Medicines management and LPS
Prescribing by pharmacists is the logical end point of medicines management, said Dr Jim Smith, chief pharmaceutical officer at the Department of Health. "The obvious place for pharmacist prescribers is in specialist clinics but the profession can help write the rules." He added that he hoped to see the first pharmacist prescribers by mid-2003.
Explaining the development process for LPS contracts, Dr Smith said that pilot schemes would test new ways of contracting and a consultation paper on this was likely to be issued this year. Based on this paper, regulations would be issued in the spring with the first pilots starting late in 2002. He acknowledged that timetable was tight but said that the Department was concerned to deliver.

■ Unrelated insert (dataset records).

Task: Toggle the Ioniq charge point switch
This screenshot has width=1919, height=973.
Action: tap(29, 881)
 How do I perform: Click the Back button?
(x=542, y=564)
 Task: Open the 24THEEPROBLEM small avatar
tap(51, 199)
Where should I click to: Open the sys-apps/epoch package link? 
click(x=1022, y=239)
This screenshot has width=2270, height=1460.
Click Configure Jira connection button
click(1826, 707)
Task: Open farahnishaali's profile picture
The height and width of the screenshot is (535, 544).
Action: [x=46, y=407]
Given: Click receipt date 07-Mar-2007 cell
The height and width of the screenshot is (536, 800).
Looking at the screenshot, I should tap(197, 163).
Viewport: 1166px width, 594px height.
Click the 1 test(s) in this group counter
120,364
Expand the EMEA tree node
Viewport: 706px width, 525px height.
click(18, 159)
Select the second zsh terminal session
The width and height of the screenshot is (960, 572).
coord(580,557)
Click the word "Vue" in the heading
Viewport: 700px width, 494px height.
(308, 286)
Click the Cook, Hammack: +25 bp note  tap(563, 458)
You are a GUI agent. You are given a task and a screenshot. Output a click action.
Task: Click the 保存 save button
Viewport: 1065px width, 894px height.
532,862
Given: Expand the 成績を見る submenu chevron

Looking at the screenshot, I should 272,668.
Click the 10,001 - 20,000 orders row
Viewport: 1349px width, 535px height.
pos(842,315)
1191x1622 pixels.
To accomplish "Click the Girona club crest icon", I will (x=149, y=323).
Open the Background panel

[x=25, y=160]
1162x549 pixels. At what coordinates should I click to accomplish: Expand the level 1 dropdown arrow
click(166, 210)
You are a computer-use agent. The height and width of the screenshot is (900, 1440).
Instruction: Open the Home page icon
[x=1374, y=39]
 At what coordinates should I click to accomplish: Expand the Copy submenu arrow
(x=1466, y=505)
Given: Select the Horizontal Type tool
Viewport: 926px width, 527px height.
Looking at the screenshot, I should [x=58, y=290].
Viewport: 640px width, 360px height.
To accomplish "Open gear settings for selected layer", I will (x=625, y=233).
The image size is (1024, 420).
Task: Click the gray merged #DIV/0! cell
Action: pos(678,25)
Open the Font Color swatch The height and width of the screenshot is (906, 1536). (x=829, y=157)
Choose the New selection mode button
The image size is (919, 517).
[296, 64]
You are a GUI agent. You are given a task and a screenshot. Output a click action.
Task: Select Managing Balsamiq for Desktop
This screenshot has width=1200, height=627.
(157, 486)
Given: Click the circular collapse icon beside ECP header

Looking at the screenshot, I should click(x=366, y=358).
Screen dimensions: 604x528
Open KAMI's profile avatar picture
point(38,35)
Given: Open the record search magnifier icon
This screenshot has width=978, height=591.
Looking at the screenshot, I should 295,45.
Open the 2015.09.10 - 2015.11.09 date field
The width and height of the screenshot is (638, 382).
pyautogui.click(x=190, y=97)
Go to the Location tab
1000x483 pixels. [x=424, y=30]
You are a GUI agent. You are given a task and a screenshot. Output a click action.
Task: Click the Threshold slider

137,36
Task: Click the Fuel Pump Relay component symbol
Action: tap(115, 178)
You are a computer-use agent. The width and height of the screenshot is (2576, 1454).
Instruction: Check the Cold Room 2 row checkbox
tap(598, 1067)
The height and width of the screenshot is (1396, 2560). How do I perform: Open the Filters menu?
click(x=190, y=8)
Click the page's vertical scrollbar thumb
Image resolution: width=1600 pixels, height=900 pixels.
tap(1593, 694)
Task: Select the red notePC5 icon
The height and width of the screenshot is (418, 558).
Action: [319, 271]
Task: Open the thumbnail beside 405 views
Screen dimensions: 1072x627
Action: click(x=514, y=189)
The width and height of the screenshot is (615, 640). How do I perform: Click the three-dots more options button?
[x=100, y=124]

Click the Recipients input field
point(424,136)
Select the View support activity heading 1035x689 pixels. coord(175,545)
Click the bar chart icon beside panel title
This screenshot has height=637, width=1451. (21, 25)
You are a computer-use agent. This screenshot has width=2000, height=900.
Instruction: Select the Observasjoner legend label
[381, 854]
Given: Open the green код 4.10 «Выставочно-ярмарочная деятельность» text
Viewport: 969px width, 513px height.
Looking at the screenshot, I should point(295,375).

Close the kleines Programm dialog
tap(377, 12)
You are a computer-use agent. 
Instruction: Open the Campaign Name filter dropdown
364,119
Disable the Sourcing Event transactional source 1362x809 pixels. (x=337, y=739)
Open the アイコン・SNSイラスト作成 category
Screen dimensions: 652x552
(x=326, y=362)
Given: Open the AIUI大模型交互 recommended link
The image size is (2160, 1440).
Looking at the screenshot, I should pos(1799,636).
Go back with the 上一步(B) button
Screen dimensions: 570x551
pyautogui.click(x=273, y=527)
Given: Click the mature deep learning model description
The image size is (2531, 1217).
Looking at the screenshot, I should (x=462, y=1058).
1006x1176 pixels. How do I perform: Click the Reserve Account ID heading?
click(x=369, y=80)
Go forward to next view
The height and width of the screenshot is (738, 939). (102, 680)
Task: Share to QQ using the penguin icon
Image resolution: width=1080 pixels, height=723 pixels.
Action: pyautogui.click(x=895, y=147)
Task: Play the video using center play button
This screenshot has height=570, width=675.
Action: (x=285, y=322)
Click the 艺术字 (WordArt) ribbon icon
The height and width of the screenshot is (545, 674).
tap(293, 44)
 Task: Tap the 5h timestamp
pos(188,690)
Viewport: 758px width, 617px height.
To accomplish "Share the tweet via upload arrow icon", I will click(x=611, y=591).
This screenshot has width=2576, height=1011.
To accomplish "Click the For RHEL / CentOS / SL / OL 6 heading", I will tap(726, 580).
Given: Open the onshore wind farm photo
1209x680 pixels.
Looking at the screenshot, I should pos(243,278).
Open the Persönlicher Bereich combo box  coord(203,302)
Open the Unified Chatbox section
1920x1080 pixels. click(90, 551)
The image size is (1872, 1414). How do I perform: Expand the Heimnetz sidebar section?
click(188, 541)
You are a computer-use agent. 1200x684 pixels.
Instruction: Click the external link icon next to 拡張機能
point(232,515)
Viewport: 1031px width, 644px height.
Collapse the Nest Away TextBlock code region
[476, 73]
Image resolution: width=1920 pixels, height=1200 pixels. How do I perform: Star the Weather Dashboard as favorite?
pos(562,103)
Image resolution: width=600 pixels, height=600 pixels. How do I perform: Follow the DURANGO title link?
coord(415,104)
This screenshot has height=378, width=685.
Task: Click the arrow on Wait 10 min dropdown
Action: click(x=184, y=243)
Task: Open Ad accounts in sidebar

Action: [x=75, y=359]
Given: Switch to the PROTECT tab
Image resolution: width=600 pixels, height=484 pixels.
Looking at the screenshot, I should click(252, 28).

He explained that involvement in LPS would be voluntary but discretionary, ie, not all pharmacies would be entitled to participate. He added that an LPS contract would have to include at least some dispensing but would not be limited to this service. Contractors would have to chose between an LPS contract and the national contract but could return to the national contract if they wanted to opt out of the LPS contract. Dispensing doctors and PCTs would not be able to provide LPS, said Dr Smith. He expected schemes to involve existing contractors, although NHS trusts might also be involved.
Responding to a question on the funding of LPS contracts, Dr Smith said that there would be a reallocation of money from the global sum. Any new services built into the contract would be funded with new development funding direct from PCTs.
Dr Smith concluded by saying that the NHS wanted contractors to work collaboratively not competitively. He conceded that the business base of community pharmacy might make this difficult.